:: Selected text ::
--------------------------------
For the sake of comparison, let's look at the effect of performance patch on
raw device, in place of the above three functions, we now have two:

raw_file_rw 1.59%
raw_file_aio_rw 1.19%

A total saving of 6.09% (4.97+2.70+1.20 -1.59-1.19). That's only counting
the cpu cycles. We have tons of other data showing significant kernel path
length reduction with the performance patch. Cache misses reduced across
the entire 3 level cache hierarchy, that's a secondary effect can not be
ignored since kernel is also competing cache resource with application.

- Ken


2005-03-10 01:54:59

by Andrew Morton

[permalink] [raw]
Subject: Re: Direct io on block device has performance regression on 2.6.x kernel

"Chen, Kenneth W" <[email protected]> wrote:
>
> Andrew Morton wrote on Wednesday, March 09, 2005 2:45 PM
> > >
> > > > Did you generate a kernel profile?
> > >
> > > Top 40 kernel hot functions, percentage is normalized to kernel utilization.
> > >
> > > _spin_unlock_irqrestore 23.54%
> > > _spin_unlock_irq 19.27%
> >
> > Cripes.
> >
> > Is that with CONFIG_PREEMPT? If so, and if you disable CONFIG_PREEMPT,
> > this cost should be accounting the the spin_unlock() caller and we can see
> > who the culprit is. Perhaps dio->bio_lock.
>
> CONFIG_PREEMPT is off.
>
> Sorry for all the confusion, I probably shouldn't post the first profile
> to confuse people. See 2nd profile that I posted earlier (copied here again).
>
> scsi_request_fn 7.54%
> finish_task_switch 6.25%
> __blockdev_direct_IO 4.97%
> __make_request 3.87%
> scsi_end_request 3.54%
> dio_bio_end_io 2.70%
> follow_hugetlb_page 2.39%
> __wake_up 2.37%
> aio_complete 1.82%

What are these percentages? Total CPU time? The direct-io stuff doesn't
look too bad. It's surprising that tweaking the direct-io submission code
makes much difference.
--------------------------------
:: Data ::
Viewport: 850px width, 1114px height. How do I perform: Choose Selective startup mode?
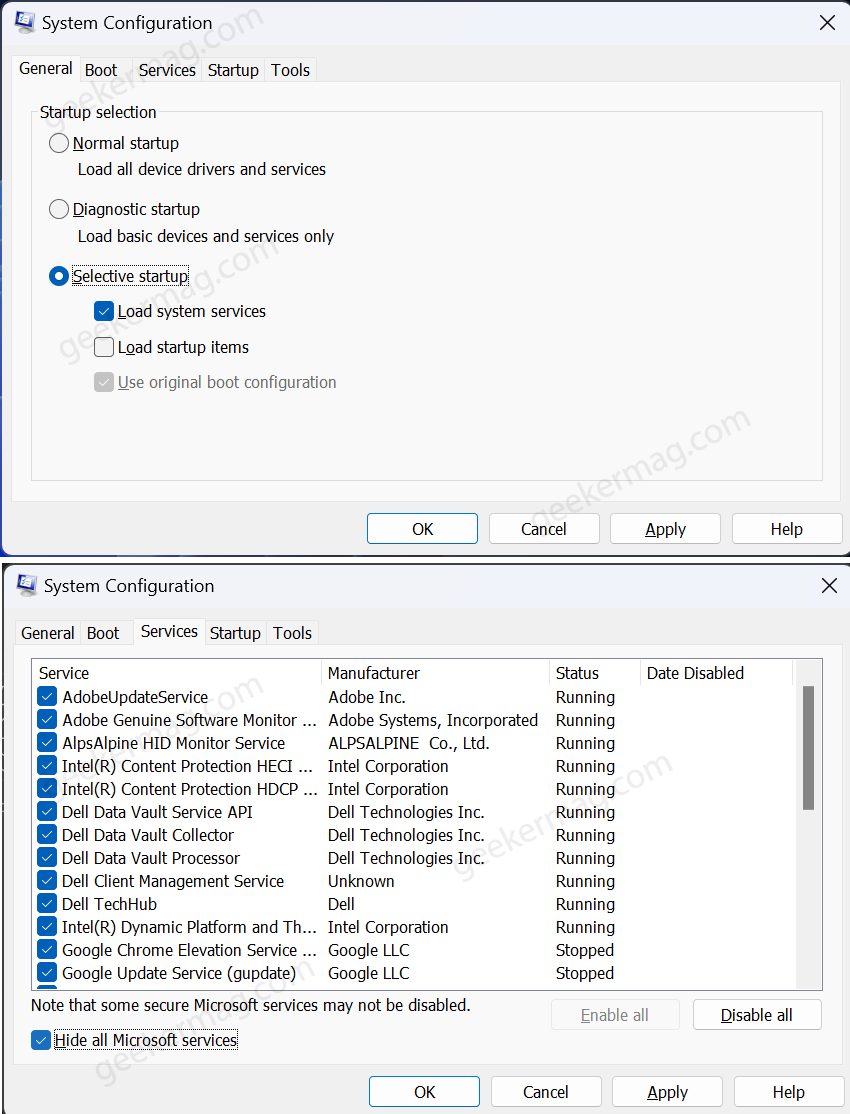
--------------------------------
:: What to work on ::
A - Answer these from the direct I/O thread, one line each:
(i) What total saving does Ken report for the raw device comparison?
(ii) Is CONFIG_PREEMPT on or off in the setup under discussion?
(iii) Which function tops the second profile, and at what percentage?
B - In the direct I/O thread, list every function in the second profile with a percentage of 3% or higher, along with its percentage.

:: Outputs by task ::
A -
(i) 6.09%
(ii) Off
(iii) scsi_request_fn, at 7.54%

B -
scsi_request_fn 7.54%
finish_task_switch 6.25%
__blockdev_direct_IO 4.97%
__make_request 3.87%
scsi_end_request 3.54%